Aufbauend auf den für den Datenabgleich zwischen Mammographie-Screening-Programm und Landeskrebsregistern entwickelten Verfahren wird ein Konzept für die umfassenden erforderlichen Datenflüsse vorgestellt. Der (zeitweise) Zugang zu personenidentifizierenden Daten (PID) der Anspruchsberechtigten bzw. Teilnehmenden wird auf wenige Arbeitseinheiten beschränkt. Dies sind:

  • Einladungsstelle
  • Screening-ÄrztInnen (evtl. auch Zytologien und Pathologien)
  • Pseudonymisierungsdienst.

Die für Auswertung und Evaluation zuständigen Arbeitseinheiten verwenden ausschließlich pseudonymisierte bzw. anonymisierte Daten:

  • Datenhaltungs-/Abgleichsstelle
  • Screening-Evaluationsstelle
  • Krebsregister-Registerstelle.

Ergebnisse: Eine Einladungsstelle verschickt an alle Anspruchsberechtigten anhand von Meldeamts- oder Krankenkassendaten die Ersteinladung. Die am Screening teilnehmenden ÄrztInnen leiten die PID an einen Pseudonymisierungsdienst weiter. Getrennt davon sind Screening- und Abklärungsergebnisse an eine Datenhaltungs-/Abgleichsstelle zu übermitteln. Hier werden sie mit den PID-Pseudonymen mittels einer Kommunikations-Nr. zusammengeführt. In der ersten Screeningrunde werden das Screeningergebnis und der befundabhängige Wiedereinladungstermin pseudonymisiert in der Datenhaltungs-/Abgleichsstelle gespeichert. Mit Einwilligung können weitere Angaben zum Risikostatus gespeichert werden. Vor Wiedereinladung lässt die Einladungsstelle für die Anspruchsberechtigten auf pseudonymisierter Ebene überprüfen, ob der gespeicherte Wiedereinladungstermin erreicht ist. Nur dann verschickt die Einladungsstelle eine Wiedereinladung. Bei Widerspruch erfolgt keine Wiedereinladung. Medizinische Daten der Krankenkassen werden für die befundgesteuerte Einladung nicht herangezogen. Die Einladungsstelle und der Pseudonymisierungsdienst erhalten zu keinem Zeitpunkt Kenntnis über medizinische Daten.

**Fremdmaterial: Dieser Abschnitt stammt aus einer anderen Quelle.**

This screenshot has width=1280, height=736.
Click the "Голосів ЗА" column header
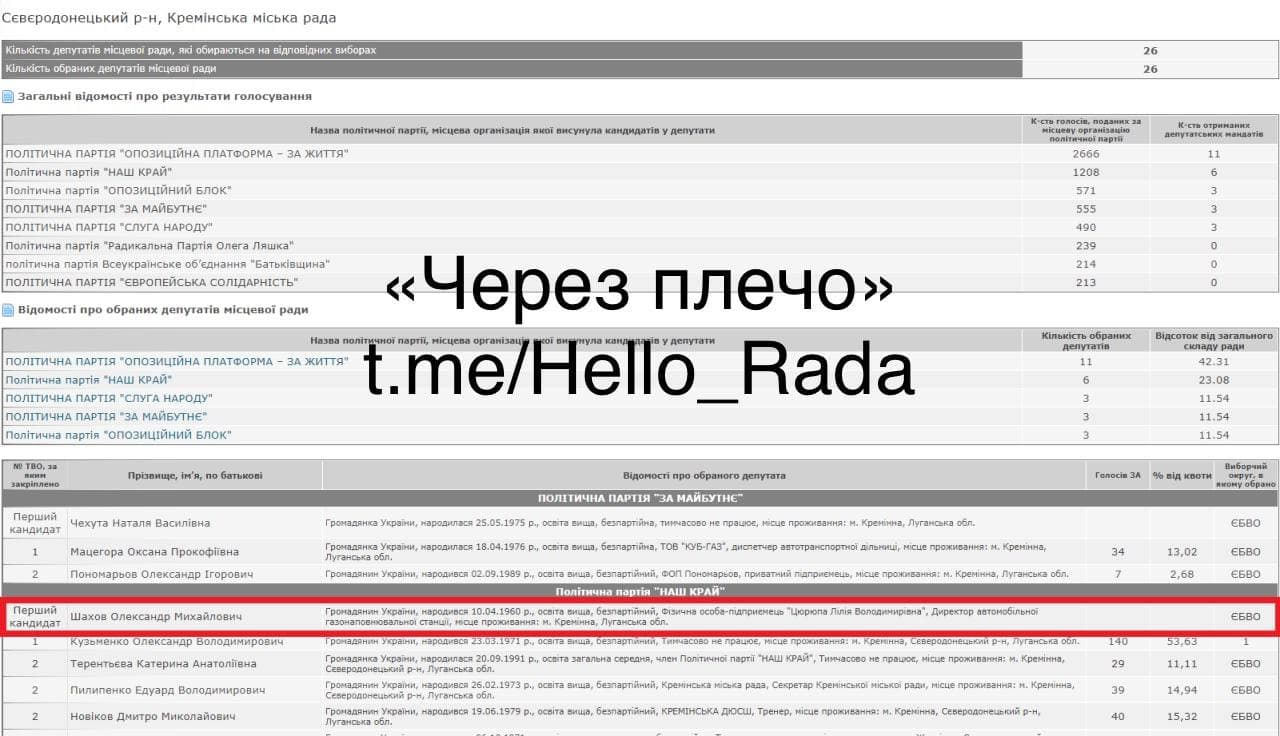[1117, 476]
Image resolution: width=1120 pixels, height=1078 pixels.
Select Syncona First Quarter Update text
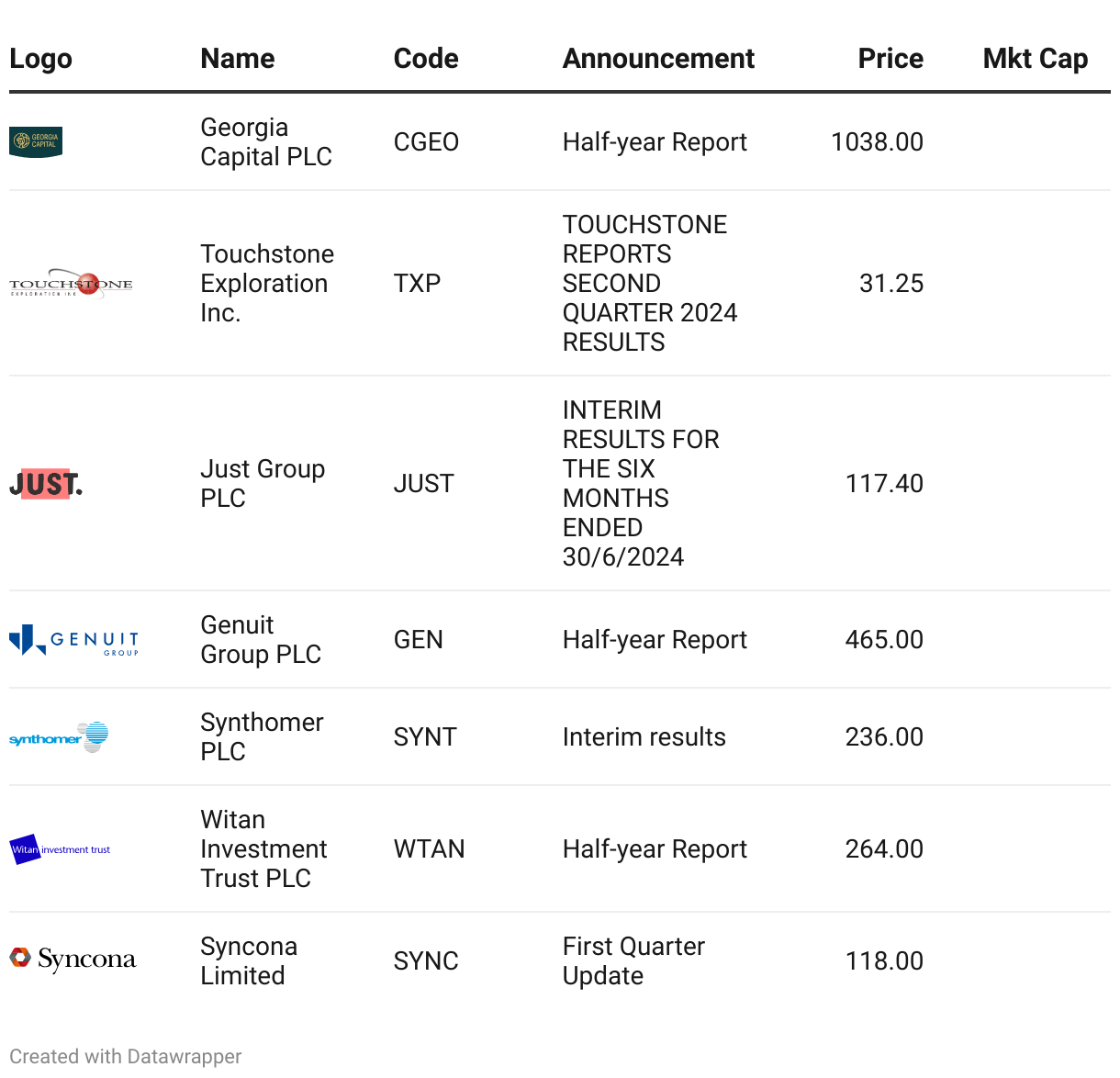point(633,961)
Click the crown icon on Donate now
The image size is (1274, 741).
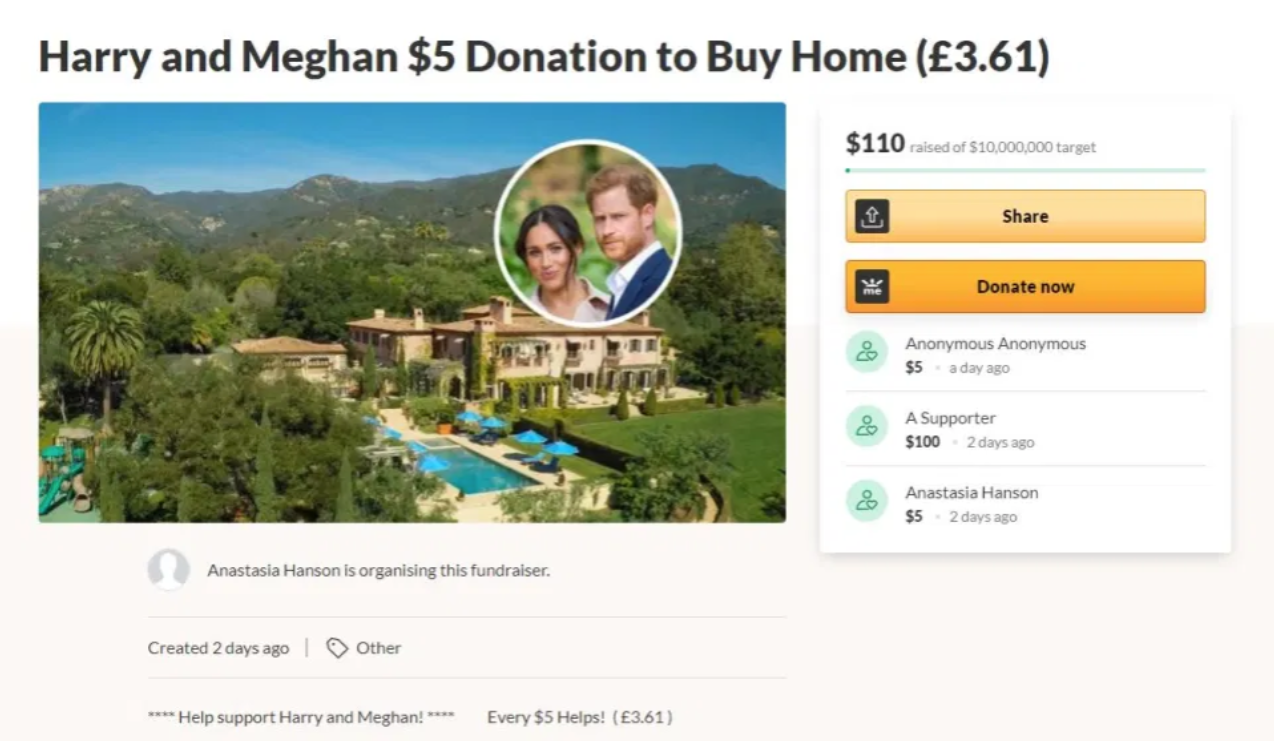pos(872,287)
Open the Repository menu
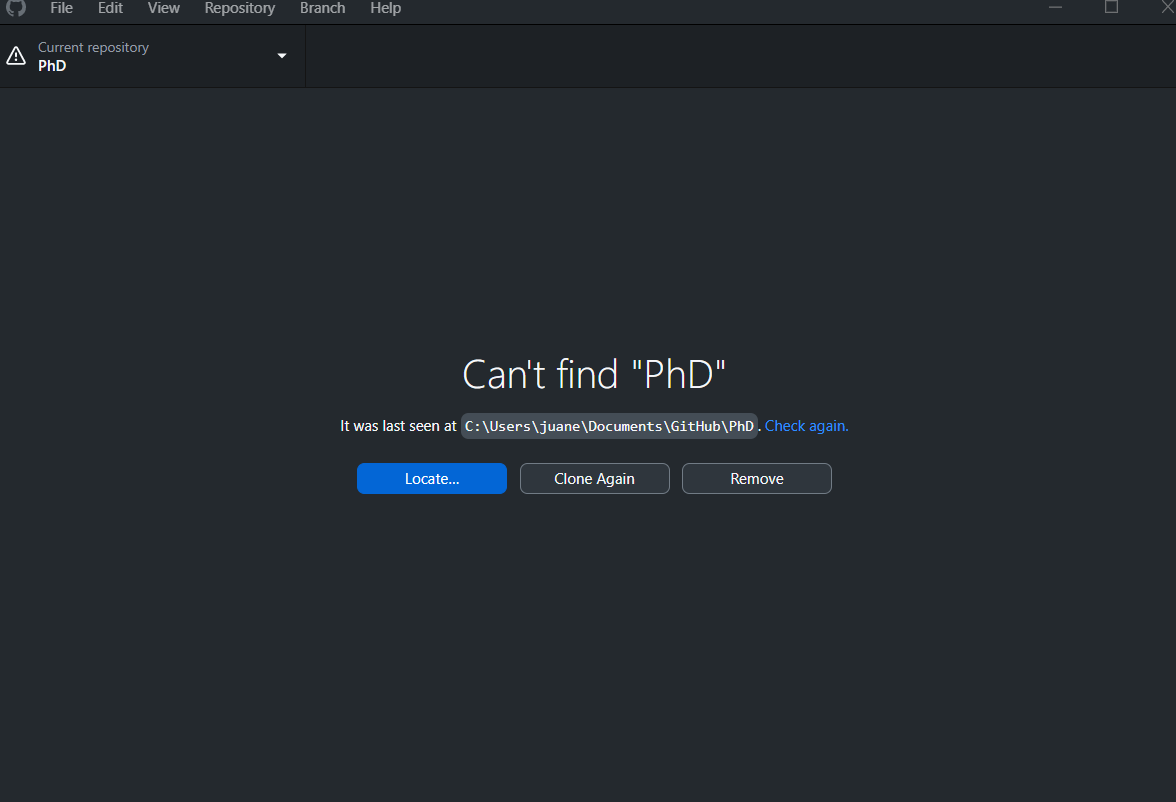 (x=239, y=9)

Diskussion: Das befundgesteuerte Einladungswesen ist ein Kernstück der Weiterentwicklung der Krebsfrüherkennung. Das vorgestellte Wiedereinladungskonzept basiert auf pseudonymisierten Befunddaten der Datenhaltungs-/Abgleichsstelle und nicht auf Befunddaten der Krankenkassen. Es wäre daher umsetzbar für alle ScreeningteilnehmerInnen, die nicht widersprochen haben. Das Wiedereinladungsintervall wäre individuell anzupassen bei gleichzeitiger Schaffung der Voraussetzungen für die Qualitätssicherung. Falsch-positive und falsch-negative Raten wären landesweit vergleichbar, eine bevölkerungsbezogene Evaluation nach EU-Leitlinien wäre möglich. Widerspruchsmöglichkeit und pseudonymisierte Datenhaltung berücksichtigen die Datenschutzinteressen der Anspruchsberechtigten. Das Konzept erfordert allerdings eine umfassende Software-Unterstützung. Es wird empfohlen, die Akzeptanz der befundgesteuerten Einladung in einer Modellphase zu erproben.